The appellant submits the following propositions as prerequisites to a finding that a claimant is not a Convention refugee because of an IFA.

First, the Board must be satisfied on the evidence before it that the circumstances in the part of the country to which the claimant could have fled are sufficiently secure to ensure that the appellant would be able "to enjoy the basic and fundamental human rights".

Second, conditions in that part of the country must be such that it would not be unreasonable, in all the circumstances, for the claimant to seek refuge there.

...


In my opinion, the IFA concept is inherent in the Convention refugee definition.
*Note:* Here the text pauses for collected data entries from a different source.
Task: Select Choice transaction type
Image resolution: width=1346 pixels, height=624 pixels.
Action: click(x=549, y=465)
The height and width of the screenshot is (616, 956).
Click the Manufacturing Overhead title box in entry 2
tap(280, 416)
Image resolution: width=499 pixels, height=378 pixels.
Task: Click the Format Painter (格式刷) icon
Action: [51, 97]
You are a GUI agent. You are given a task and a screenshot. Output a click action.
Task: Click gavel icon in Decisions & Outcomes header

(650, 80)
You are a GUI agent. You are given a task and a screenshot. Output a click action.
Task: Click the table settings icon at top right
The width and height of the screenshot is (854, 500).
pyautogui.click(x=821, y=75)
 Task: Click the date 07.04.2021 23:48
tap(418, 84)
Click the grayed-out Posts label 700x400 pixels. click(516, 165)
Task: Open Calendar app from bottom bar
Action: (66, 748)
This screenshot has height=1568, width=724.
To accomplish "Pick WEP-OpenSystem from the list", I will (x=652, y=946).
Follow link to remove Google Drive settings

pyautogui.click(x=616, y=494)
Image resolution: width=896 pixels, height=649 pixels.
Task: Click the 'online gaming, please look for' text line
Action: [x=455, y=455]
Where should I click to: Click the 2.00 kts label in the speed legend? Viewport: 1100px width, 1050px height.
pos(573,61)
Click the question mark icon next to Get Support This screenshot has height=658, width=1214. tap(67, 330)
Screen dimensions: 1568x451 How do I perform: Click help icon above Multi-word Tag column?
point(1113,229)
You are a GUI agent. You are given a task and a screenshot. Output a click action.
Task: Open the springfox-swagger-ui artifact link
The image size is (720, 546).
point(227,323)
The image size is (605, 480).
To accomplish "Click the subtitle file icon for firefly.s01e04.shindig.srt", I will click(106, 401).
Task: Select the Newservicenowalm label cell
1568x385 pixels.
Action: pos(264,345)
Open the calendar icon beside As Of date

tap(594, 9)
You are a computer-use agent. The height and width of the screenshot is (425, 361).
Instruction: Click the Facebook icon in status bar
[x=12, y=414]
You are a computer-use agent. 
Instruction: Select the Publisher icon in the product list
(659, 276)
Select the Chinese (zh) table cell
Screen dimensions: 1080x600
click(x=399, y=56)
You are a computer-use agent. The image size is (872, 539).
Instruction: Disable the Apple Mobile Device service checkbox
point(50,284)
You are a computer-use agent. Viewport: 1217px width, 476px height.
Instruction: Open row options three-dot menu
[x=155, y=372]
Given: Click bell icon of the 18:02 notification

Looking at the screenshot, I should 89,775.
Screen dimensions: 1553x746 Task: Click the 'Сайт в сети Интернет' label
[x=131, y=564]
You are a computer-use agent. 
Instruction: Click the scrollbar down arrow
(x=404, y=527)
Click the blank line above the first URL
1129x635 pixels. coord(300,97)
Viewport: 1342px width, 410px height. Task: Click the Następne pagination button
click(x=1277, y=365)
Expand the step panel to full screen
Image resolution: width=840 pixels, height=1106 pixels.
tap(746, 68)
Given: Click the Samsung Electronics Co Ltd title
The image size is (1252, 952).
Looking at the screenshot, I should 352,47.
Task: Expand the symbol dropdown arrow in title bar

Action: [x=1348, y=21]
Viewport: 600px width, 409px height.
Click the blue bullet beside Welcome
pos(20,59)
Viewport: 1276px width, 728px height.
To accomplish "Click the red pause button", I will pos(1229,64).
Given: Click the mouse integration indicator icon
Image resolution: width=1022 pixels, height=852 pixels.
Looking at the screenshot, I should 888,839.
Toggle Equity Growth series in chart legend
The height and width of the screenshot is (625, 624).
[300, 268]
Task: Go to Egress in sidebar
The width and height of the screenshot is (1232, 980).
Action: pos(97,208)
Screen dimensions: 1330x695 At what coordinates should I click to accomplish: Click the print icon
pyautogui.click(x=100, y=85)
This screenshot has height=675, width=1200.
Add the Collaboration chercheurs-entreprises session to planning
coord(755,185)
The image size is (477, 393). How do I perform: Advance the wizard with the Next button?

That definition requires the claimant to be outside the country of nationality or former habitual residence and unable, or unwilling, to return to it by reason of a well-founded fear of persecution for one of the stated reasons: race, religion, nationality, membership in a particular social group or political opinion. I see no need to reach a concluded opinion that fear of persecution so circumscribed is necessarily co-extensive with deprivation of the enjoyment of "the basic and fundamental human rights". I would, accordingly, restate the first proposition: the Board must be satisfied on a balance of probabilities that there is no serious possibility of the claimant being persecuted in the part of the country to which it finds an IFA exists.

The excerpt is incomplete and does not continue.